__YOUR ASSIGNMENT__: With the line containing "You are a computer-use agent. Image" as the first line and the last line of the records as the final one, reproduce that range exactly.

(EXTRACTED DATA begins)

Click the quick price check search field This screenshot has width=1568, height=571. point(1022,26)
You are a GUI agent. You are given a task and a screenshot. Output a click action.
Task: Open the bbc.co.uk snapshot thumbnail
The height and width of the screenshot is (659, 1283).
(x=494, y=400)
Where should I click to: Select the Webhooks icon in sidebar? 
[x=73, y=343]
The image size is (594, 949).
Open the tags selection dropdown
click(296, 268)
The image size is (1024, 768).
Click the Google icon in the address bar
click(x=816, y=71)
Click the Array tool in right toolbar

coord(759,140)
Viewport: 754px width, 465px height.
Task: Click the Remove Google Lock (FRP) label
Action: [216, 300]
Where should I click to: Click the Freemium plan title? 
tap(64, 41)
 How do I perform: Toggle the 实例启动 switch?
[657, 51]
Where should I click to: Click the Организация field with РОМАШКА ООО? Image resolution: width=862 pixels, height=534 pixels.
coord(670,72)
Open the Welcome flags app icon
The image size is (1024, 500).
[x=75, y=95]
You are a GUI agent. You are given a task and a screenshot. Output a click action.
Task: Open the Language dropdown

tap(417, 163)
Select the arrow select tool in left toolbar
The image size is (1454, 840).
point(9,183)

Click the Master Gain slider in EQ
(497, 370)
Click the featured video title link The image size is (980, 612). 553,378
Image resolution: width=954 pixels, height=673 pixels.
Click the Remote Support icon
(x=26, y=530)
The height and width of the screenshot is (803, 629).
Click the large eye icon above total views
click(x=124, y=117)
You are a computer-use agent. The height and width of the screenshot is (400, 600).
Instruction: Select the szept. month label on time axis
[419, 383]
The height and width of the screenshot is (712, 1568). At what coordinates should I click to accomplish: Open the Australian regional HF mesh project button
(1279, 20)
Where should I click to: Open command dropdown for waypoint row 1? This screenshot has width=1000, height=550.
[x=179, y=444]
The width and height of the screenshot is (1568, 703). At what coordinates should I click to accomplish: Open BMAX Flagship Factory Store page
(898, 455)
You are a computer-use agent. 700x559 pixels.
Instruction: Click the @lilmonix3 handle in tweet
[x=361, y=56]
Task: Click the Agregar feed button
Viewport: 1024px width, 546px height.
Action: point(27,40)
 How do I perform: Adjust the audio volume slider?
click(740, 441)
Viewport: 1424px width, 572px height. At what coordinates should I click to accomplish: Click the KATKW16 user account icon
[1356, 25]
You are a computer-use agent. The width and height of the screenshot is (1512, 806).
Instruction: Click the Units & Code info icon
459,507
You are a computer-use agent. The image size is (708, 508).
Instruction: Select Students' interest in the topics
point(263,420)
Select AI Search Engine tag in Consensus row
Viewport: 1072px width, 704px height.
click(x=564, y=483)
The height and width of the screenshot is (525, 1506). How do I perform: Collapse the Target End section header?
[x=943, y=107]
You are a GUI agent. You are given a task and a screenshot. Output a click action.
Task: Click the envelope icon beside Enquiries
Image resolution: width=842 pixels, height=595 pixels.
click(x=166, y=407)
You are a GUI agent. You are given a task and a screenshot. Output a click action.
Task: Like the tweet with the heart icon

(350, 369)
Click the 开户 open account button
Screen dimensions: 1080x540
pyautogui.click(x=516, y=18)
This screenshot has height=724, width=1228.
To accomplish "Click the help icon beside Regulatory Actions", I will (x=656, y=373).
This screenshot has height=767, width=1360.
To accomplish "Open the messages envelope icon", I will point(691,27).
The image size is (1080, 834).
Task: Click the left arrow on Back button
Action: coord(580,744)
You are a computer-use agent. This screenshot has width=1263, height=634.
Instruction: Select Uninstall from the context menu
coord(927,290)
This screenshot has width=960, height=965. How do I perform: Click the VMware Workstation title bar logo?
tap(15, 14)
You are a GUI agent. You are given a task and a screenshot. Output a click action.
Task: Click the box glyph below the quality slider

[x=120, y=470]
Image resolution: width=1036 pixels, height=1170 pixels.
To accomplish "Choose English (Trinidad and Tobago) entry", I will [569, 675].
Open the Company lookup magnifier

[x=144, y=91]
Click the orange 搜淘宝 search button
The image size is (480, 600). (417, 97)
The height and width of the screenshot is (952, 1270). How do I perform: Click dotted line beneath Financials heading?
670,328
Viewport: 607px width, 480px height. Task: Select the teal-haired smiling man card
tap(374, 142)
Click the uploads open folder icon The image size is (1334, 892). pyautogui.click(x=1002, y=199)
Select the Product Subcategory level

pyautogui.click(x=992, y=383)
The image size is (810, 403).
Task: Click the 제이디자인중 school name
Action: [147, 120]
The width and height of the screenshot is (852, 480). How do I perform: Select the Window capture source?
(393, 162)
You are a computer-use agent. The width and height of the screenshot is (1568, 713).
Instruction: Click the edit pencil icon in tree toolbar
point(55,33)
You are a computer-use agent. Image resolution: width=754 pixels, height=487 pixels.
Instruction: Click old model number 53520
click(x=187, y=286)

(EXTRACTED DATA ends)

__OUTPUT__:
You are a computer-use agent. Image resolution: width=754 pixels, height=487 pixels.
Instruction: Click old model number 53520
click(x=187, y=286)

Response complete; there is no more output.